A Comunidade Ibero-Americana, tal como a Comunidade dos Países de Língua Portuguesa, este ano institucionalizada, constituem entidades vocacionadas para procurar caminhos no sentido de uma cooperação mutuamente benéfica, tanto no plano cultural como no económico.

Acredito que estas duas Comunidades — a Ibero-Americana e a Afro-Luso-Brasileira — potenciam espaços de solidariedade capazes de cingir ambas as margens do Atlântico.

Não obstante a diversidade das situações internas nos nossos países, existe uma multiplicidade de problemas comuns.

É imperioso definirmos as orientações políticas que tornem possível realizar a convergência entre as reformas económicas e sociais determinadas pela competição internacional e a construção de regimes democráticos mais abertos e participados, assentes em organizações políticas e sociais sólidas, transparentes e representativas. Assume neste contexto particular relevância o adequado exercício autonómico dos Municípios, cuja função é imprescindível para o reforço do sentimento de participação dos cidadãos na governação e no bem comum da sociedade.

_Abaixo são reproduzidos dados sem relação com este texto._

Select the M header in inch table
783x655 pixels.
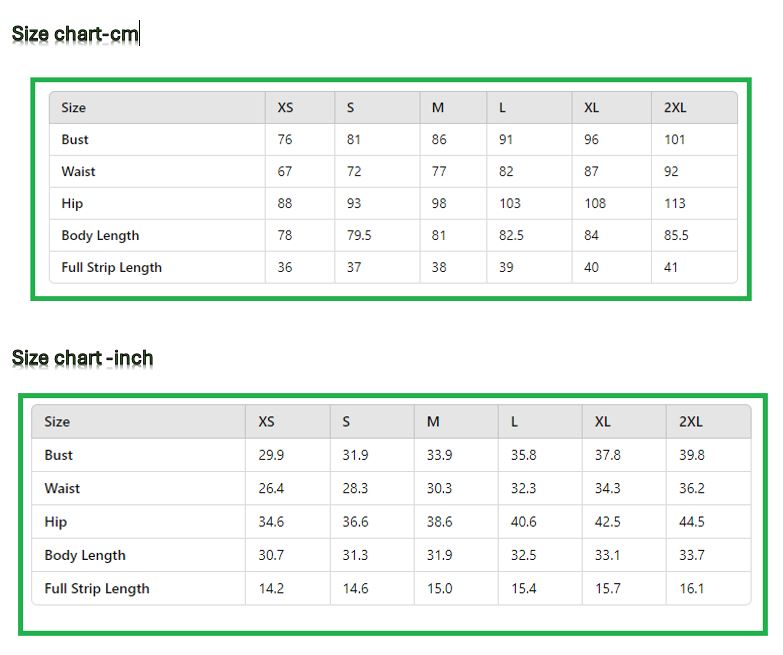point(433,422)
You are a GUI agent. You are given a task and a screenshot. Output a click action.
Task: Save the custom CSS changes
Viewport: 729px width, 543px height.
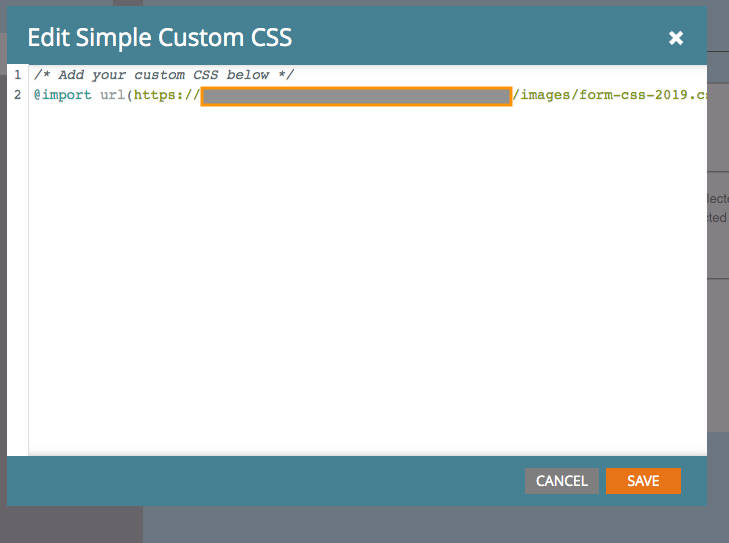643,481
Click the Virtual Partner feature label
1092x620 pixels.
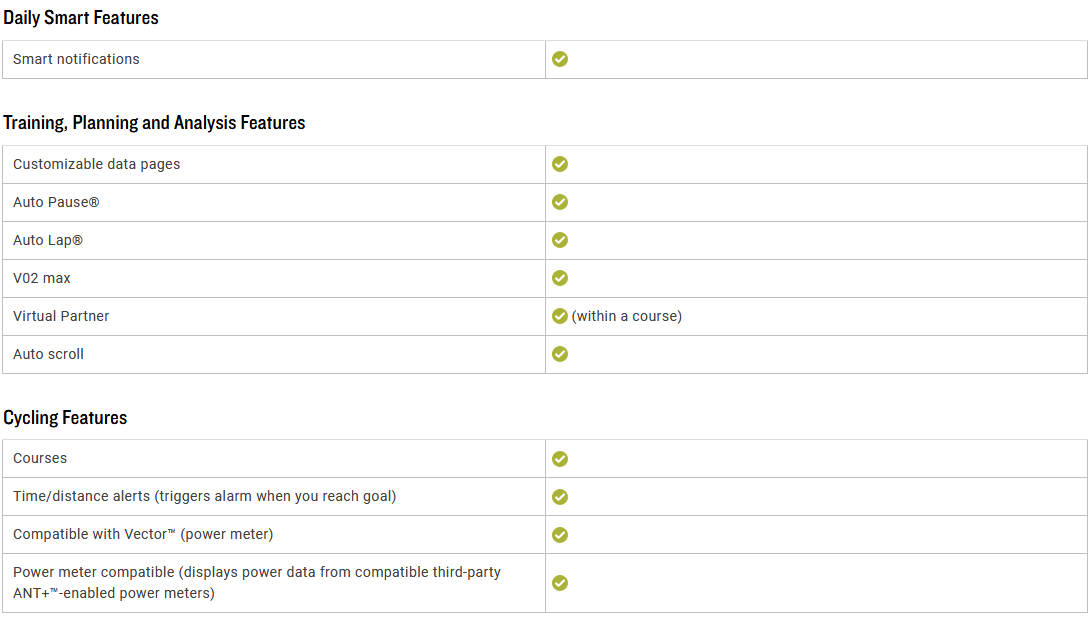pyautogui.click(x=61, y=316)
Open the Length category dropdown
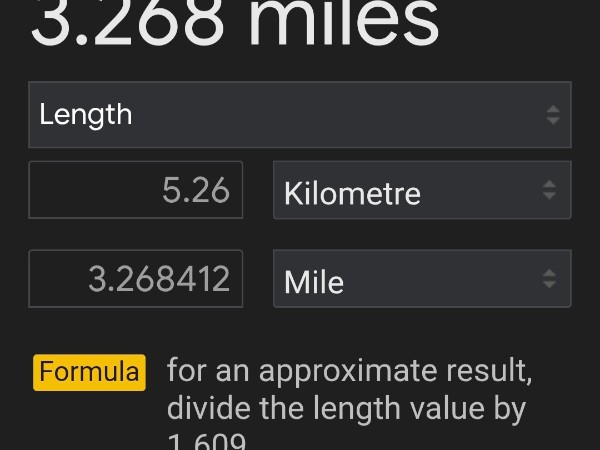 pyautogui.click(x=299, y=114)
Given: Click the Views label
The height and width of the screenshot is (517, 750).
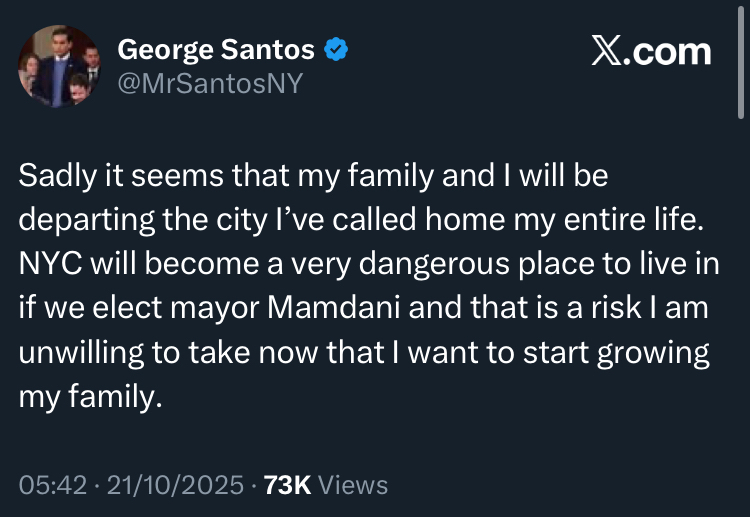Looking at the screenshot, I should [x=354, y=485].
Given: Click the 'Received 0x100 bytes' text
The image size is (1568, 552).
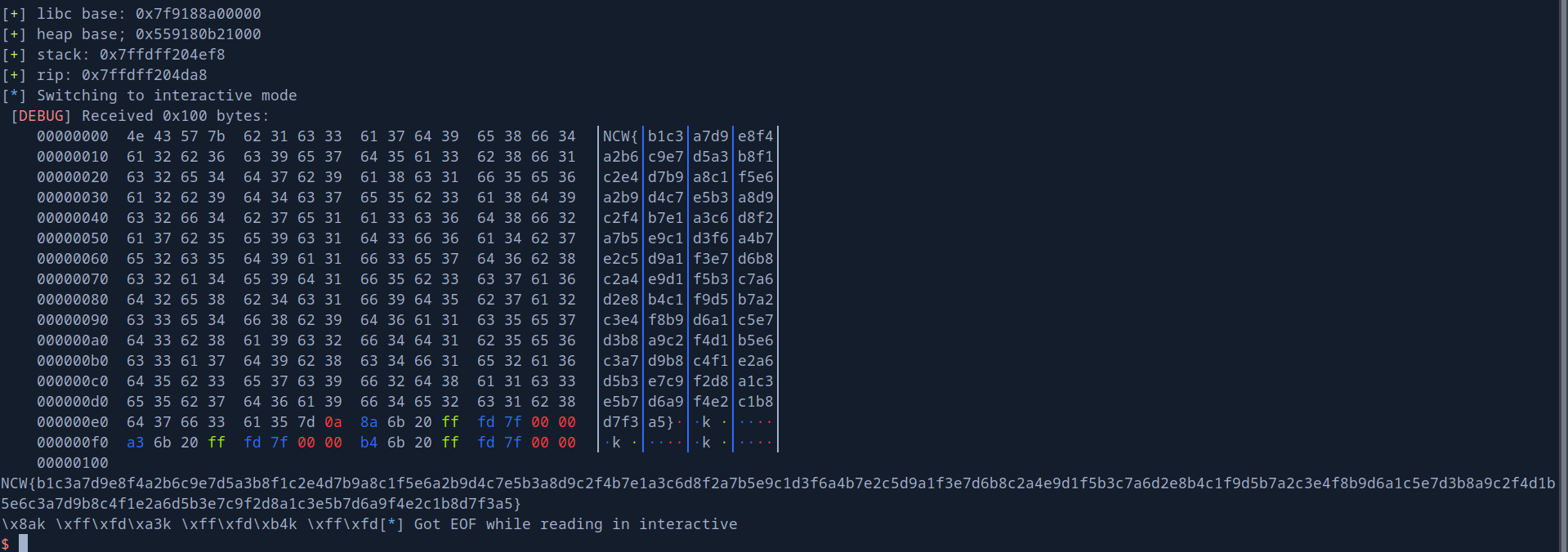Looking at the screenshot, I should click(x=175, y=116).
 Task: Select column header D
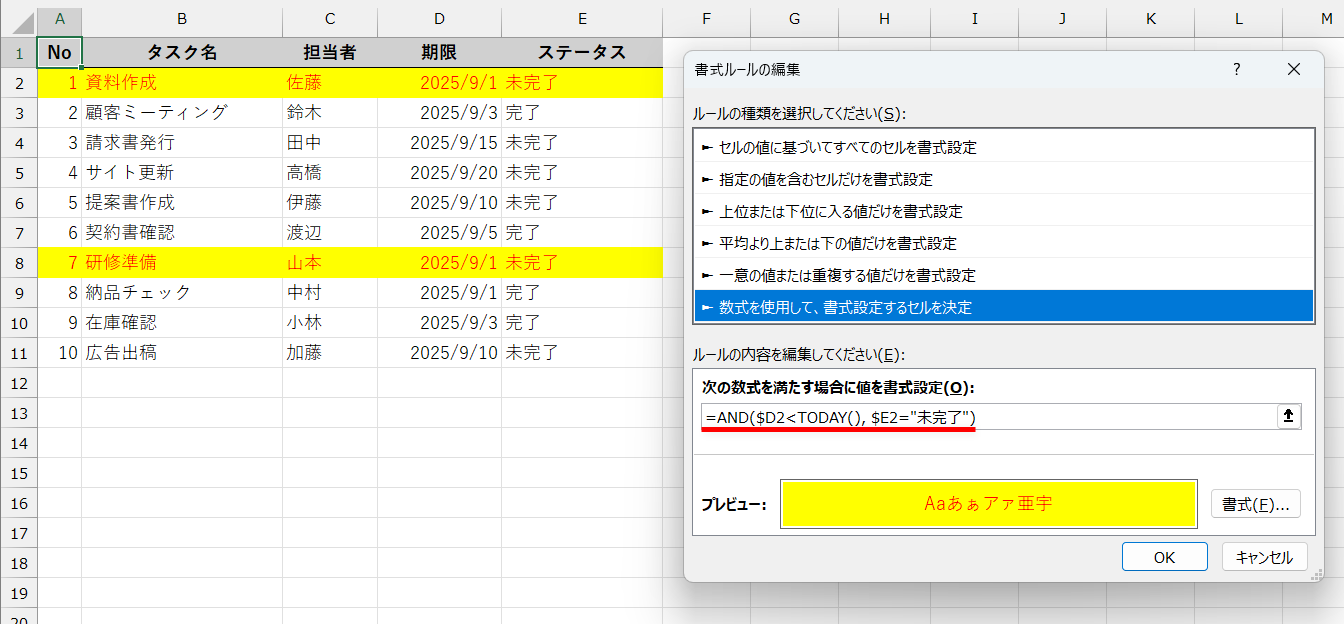click(x=439, y=20)
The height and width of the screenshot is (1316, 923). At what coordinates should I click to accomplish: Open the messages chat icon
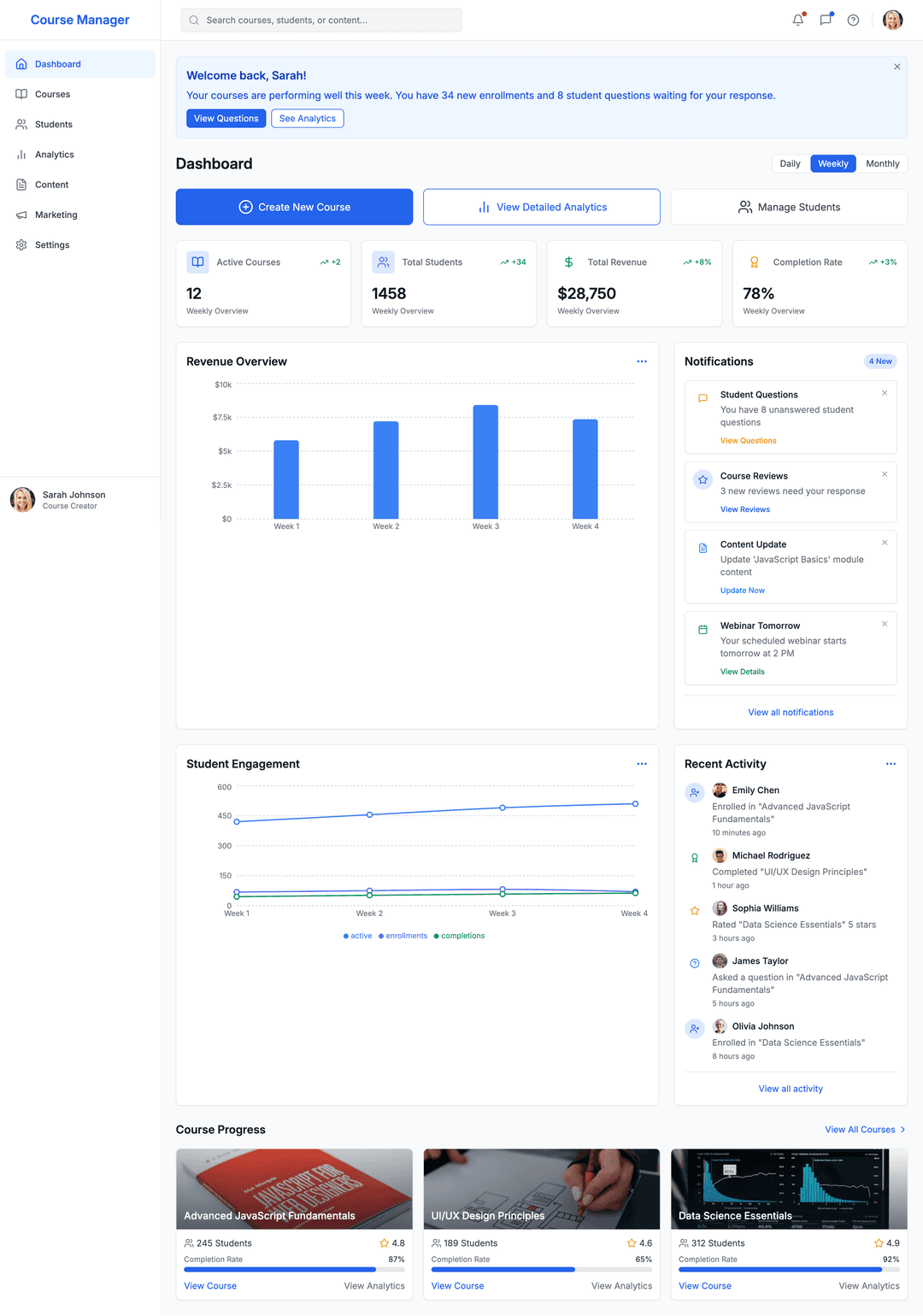pos(826,21)
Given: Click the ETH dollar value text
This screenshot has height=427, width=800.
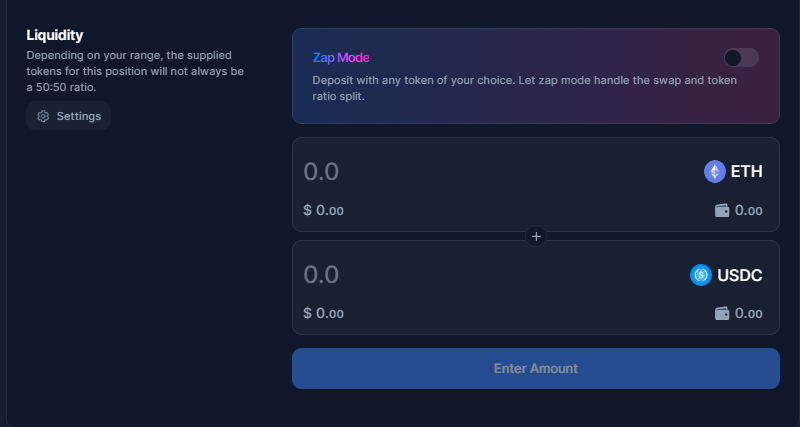Looking at the screenshot, I should (324, 211).
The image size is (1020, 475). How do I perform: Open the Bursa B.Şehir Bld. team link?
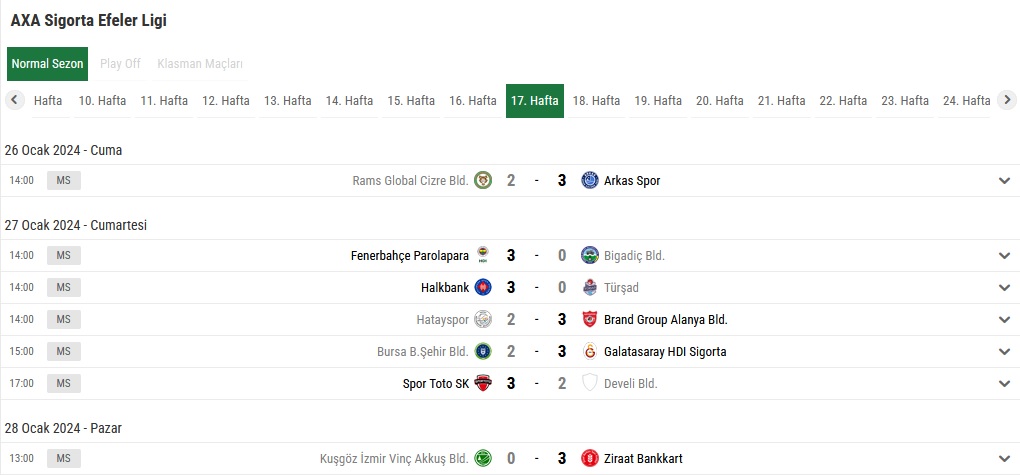point(425,352)

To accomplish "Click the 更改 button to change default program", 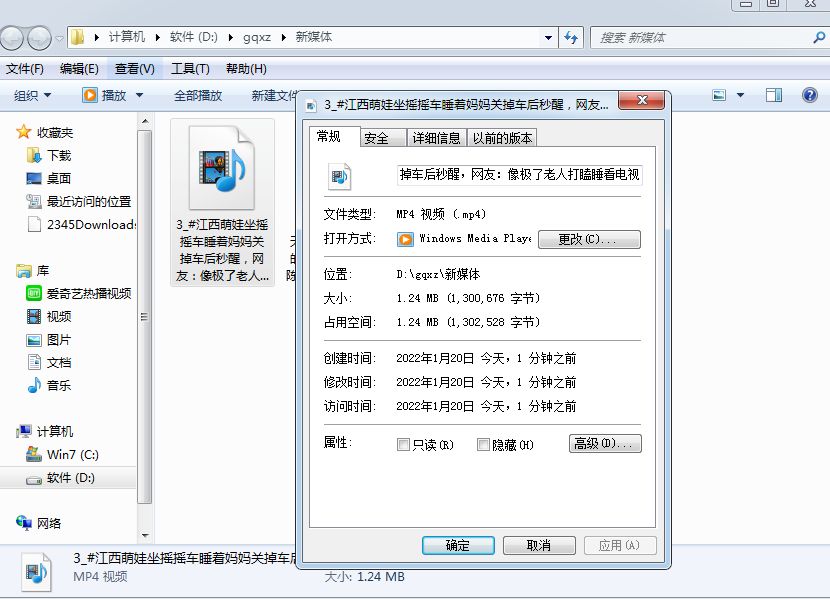I will (x=588, y=239).
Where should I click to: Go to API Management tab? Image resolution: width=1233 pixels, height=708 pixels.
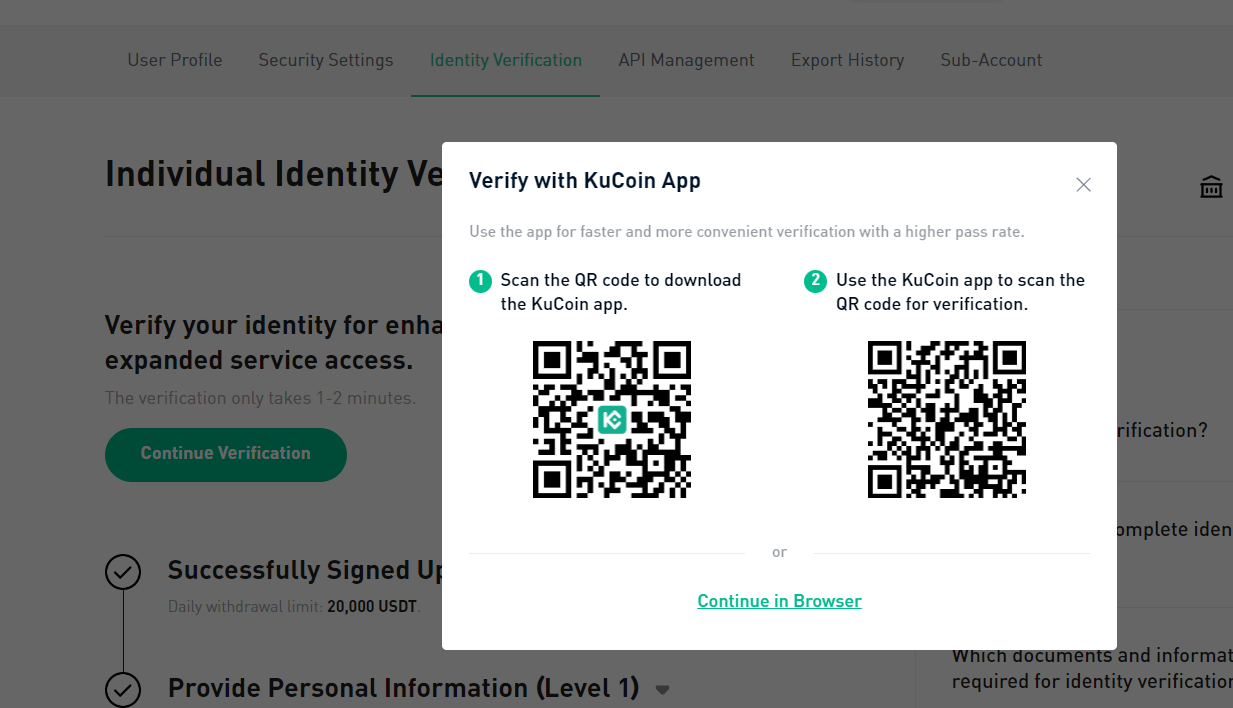pos(686,60)
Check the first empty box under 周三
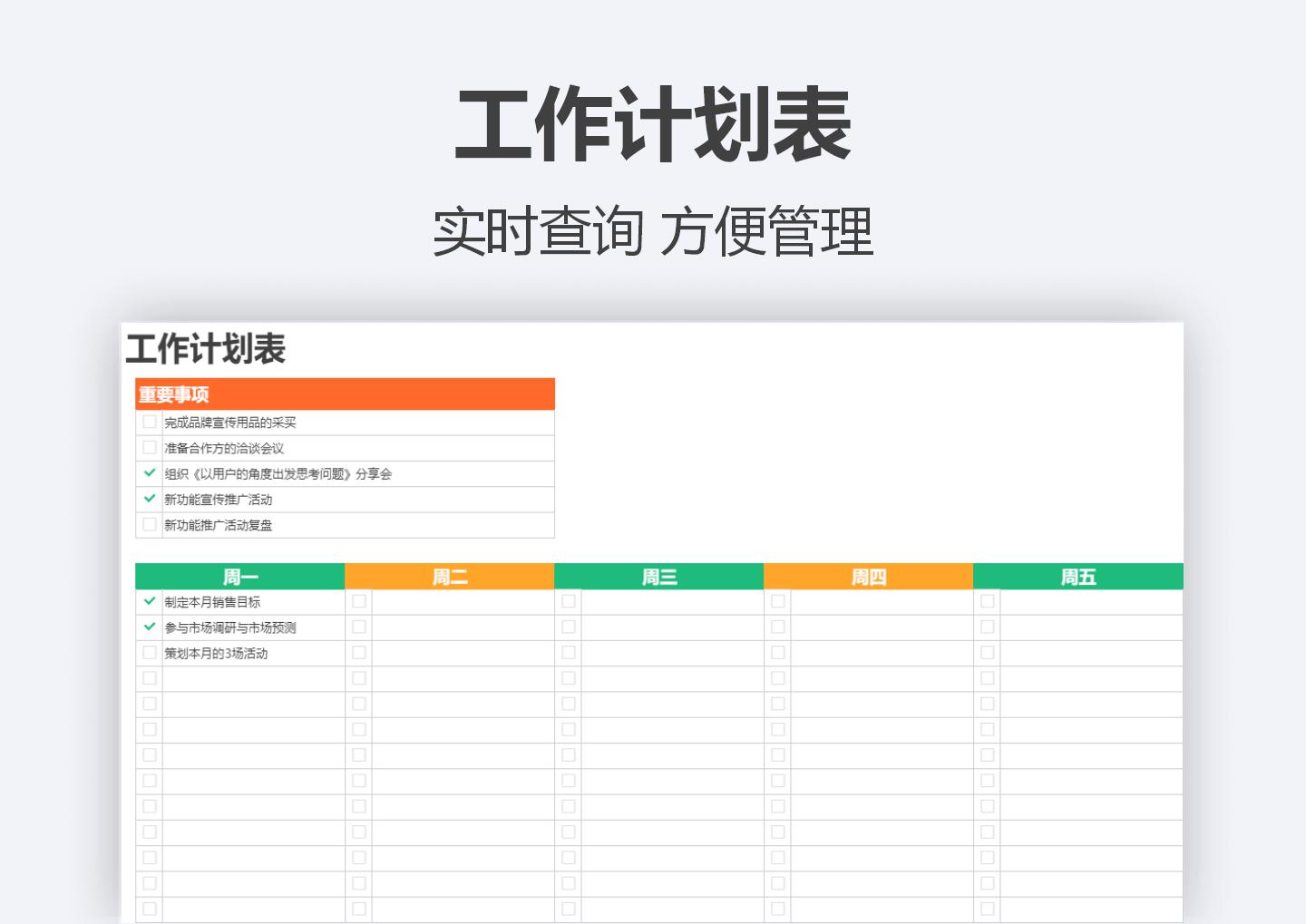1306x924 pixels. [x=569, y=600]
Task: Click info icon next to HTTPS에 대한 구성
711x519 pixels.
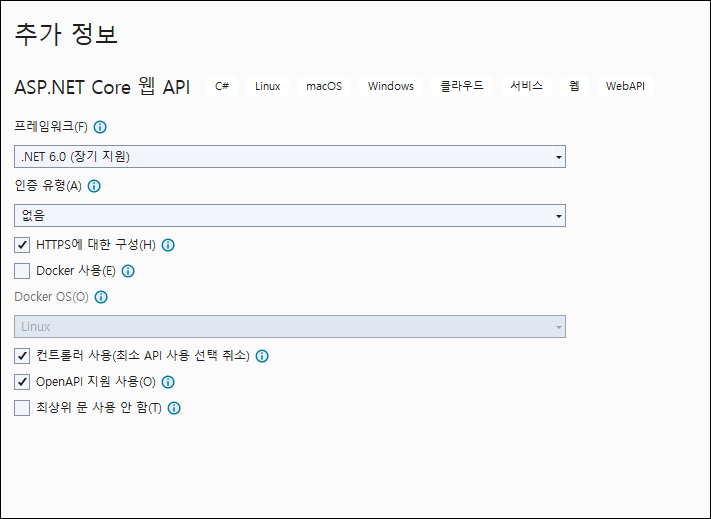Action: click(168, 245)
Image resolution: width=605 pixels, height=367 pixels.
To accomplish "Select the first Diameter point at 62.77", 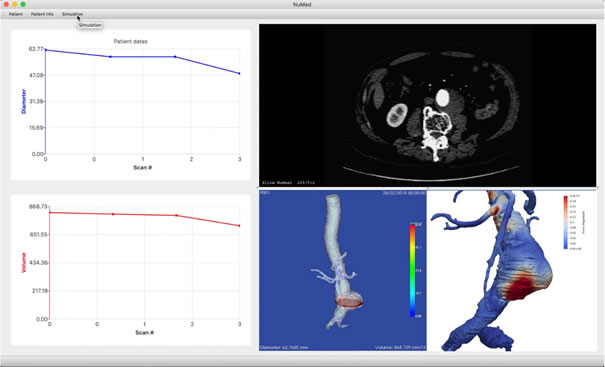I will [x=46, y=50].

Nenhum de nós ignora as dificuldades do percurso. A nossa responsabilidade é saber definir as orientações mais equilibradas, sem temer as decisões mais difíceis, mantendo sempre como objectivo central o desenvolvimento solidário e sustentável.

No passado, o tema da governabilidade foi invocado para anunciar a crise da democracia. A História recusou essa ligação: pelo contrário, revelou a força da democracia e demonstrou a sua capacidade para resolver, lenta mas seguramente, as crises da economia e da sociedade.

Hoje, o debate sobre democracia e governabilidade assenta na premissa da consolidação democrática e na intransigente defesa dos direitos humanos, para conjuntamente pensarmos sobre as formas de melhor garantir a eficácia e a transparência das instituições representativas. Importará, por outro lado, ter presente a necessidade de se caminhar para uma repartição mais justa e equitativa dos recursos económicos. Esta é uma condição essencial para cimentar a estabilidade democrática e social, devolvendo aos cidadãos o sentimento de pertença a uma comunidade solidária e coesa.

Não poderia terminar sem evocar Timor-Leste. A atribuição do Prémio Nobel da Paz ao Bispo Ximenes Belo, símbolo da luta de um povo mártir, e a José Ramos Horta, dirigente e porta-voz da resistência timorense, traduz o reconhecimento internacional da causa de Timor-Leste e constitui um importante estímulo para os esforços da Comunidade Internacional na procura de uma resolução justa da questão timorense. Nesse sentido, Portugal continuará a cooperar com o Secretário-Geral das Nações Unidas na defesa do direito ao exercício livre e democrático, à autodeterminação do Povo de Timor-Leste.

Como um dia escreveu Pablo Neruda:

«[…] cambiaremos la Tierra. No irá tu sombra alegre de charco en charco hacia la muerte desnuda.

Cambiaremos, uniendo tu mano con la mia, la noche que te cubre con su bóveda verde.

Cambiaremos la vida para que tu linaje sobreviva e construya su luz organizada.»